Anos depois de ter terminado meu curso de eletricidade, voltei ao SENAI-CFP de Marabá para lhe pedir uma opinião, um conselho. Eu havia passado num concurso público e iria deixar meu emprego de eletricista para trabalhar numa biblioteca. Eu sabia que seria um caminho sem volta, adeus chaves de fenda, fios e alicates - pelo menos profissionalmente. Queria relembrar o que pensei até chegar ao SENAI, o que pensei no caminho que fiz até a oficina e o que pensei até começar a lhe dizer o sentido de minha visita. Se fosse escrever um conto ou capítulo de romance, faria um flashback ou reminiscência. Meu personagem lembraria do mestre assoviando sempre a mesma canção, enquanto nós tentávamos contar os fios magnéticos de um motor, enquanto nós tentávamos montar um circuito automático com contactores; lembraria como o mestre agia com firmeza nos detalhes: se lhe caísse algo das mãos e algum aprendiz estivesse perto, ele apenas daria um passo atrás que nós entenderíamos e colheríamos o objeto para entregá-lo. Talvez meu personagem se lembrasse de algo bem específico e individual: uma inesquecível lição de estética quando o mestre dobrou os fios do circuito elétrico um a um e calmo mandou refazer o circuito de modo a não parecer uma teia de aranha. Mas não creio ter lembrado nada disso. Lições do cotidiano, de vivência e convivência creio que façam parte daquilo que Walter Benjamim nomeia sabedoria. Daí não caberem nesta crónica: educação para a cidadania, para a convivência, para o respeito, tudo que nossas escolas não ensinavam nem ensinam.

Lembro-me bem que disse isso a ele. Ele lamentou pelas escolas, lamentou por eu ter posto em segundo plano o aprendizado profissional e lamentou pois queria-me Engenheiro Elétrico (como um pai, ele deve dizer isso a todos), mas deu-me um conselho que me deixou leve: faz o que o teu coração manda, Caboclo. Queria uma opinião, um conselho para um dilema e ele me deu de presente uma chave para vários outros. Se bem entendi, segui o que me disse meu relógio de peito e creio que meu trabalho na biblioteca foi um caminho para meu curso de Letras, para minha formação (ainda em curso) de escritor, para meu trabalho como professor, para chegar ao mestrado e para o que ainda há de vir.
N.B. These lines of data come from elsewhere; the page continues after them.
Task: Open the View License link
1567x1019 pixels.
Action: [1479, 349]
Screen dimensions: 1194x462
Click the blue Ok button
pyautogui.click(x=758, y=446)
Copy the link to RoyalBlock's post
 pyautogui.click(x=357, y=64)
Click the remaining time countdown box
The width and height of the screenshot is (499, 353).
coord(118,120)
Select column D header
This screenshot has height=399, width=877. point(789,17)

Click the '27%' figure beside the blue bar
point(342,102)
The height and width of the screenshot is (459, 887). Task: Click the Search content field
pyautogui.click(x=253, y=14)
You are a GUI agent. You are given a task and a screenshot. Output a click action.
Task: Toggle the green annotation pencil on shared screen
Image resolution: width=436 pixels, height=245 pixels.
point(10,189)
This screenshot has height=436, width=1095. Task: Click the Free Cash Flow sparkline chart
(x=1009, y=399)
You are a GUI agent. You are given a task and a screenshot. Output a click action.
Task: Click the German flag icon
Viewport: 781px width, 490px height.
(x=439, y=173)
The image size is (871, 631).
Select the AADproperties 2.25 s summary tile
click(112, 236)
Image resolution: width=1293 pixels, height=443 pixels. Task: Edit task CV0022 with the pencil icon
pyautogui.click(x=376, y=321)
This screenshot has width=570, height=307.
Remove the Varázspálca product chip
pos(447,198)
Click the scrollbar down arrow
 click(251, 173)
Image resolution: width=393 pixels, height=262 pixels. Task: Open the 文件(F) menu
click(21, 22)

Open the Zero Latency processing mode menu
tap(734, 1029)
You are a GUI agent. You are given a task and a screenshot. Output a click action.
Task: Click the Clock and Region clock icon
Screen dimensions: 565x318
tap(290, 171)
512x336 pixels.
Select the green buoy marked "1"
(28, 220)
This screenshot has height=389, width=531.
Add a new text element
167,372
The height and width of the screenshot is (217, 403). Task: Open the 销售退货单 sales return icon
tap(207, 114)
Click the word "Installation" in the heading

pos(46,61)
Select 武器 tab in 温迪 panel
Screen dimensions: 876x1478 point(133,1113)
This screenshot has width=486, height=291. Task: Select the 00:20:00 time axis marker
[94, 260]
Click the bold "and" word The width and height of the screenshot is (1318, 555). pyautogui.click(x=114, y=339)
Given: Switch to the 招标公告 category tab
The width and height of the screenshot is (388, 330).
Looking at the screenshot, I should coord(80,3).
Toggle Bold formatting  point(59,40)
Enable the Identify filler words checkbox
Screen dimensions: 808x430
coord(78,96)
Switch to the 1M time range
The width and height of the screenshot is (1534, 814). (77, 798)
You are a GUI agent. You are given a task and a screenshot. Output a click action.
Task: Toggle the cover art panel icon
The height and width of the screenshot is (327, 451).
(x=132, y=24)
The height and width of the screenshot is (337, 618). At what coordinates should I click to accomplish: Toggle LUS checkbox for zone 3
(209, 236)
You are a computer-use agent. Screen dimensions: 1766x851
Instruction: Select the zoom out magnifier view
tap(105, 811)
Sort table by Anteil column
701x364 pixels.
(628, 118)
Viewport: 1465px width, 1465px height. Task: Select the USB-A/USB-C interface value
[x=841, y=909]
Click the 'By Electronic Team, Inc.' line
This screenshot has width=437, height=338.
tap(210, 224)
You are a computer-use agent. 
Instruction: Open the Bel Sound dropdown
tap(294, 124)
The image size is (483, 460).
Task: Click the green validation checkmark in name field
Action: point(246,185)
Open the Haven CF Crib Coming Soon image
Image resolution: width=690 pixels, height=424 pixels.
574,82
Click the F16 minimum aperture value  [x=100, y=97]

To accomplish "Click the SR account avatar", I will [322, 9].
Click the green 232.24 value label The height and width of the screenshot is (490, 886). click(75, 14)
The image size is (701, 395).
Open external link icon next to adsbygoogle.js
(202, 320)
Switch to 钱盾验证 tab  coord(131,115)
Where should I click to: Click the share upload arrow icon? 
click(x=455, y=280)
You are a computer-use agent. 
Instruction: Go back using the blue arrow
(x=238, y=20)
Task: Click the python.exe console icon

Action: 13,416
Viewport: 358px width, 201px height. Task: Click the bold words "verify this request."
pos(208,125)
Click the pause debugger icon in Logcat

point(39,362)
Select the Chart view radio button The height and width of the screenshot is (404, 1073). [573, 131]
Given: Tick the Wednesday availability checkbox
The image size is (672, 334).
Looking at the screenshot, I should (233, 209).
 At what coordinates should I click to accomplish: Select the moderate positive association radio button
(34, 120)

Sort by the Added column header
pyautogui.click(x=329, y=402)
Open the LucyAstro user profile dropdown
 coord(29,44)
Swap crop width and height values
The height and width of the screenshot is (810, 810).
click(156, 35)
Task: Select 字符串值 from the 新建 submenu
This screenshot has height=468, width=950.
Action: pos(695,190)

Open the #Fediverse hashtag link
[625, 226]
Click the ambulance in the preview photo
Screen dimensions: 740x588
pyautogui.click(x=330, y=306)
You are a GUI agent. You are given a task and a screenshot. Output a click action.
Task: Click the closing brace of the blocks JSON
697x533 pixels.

Anos depois, já morando em Belém, estava às vésperas de defender minha dissertação de mestrado. De tanto ex-professores, telefonei para dois. Para a professora com quem trabalho hoje no mesmo grupo de pesquisa e para o Mestre Honorato. Ele me parabenizou, brincou com o fato de nós o chamarmos de mestre sem que ele tivesse ou tenha o título acadêmico. No fundo, ele deve saber que isso não importa. O que fez mesmo diferença em nossas vidas não cabe num papel universitário, nem no espaço dessa crónica. Afinal, mestre não é aquele que "cinzela o boneco e seus riscos no barro e no caráter" (como afirma o poeta e crítico José Fernandes em seu poema "Mestre" - http://poetacriticojf.blogspot.com/2009/07/mestre.html)? Mestre não é aquele que faz a diferença positiva e significativamente na vida, por toda a vida, de seus alunos?

Talvez eu faça a lista de todos os meus ex-professores. Quem sabe todo ano escreva sobre um deles. Não sei se escrevei sobre inesquecíveis que devemos esquecer, embora também sejam importantes, pois aprendemos com eles o que não ser. É certo que não farei a lista e a conferência dos nomes de todos os meus ex-alunos até hoje. Entretanto, vou dar-me por satisfeito se souber, não hodiernamente, mas distante no tempo, anos depois de ter lecionado para algum deles, que, de algum modo, influenciei positivamente em suas vidas.



Belém, 14 de outubro de 2010.


Abilio Pacheco, professor, antologista, mestre.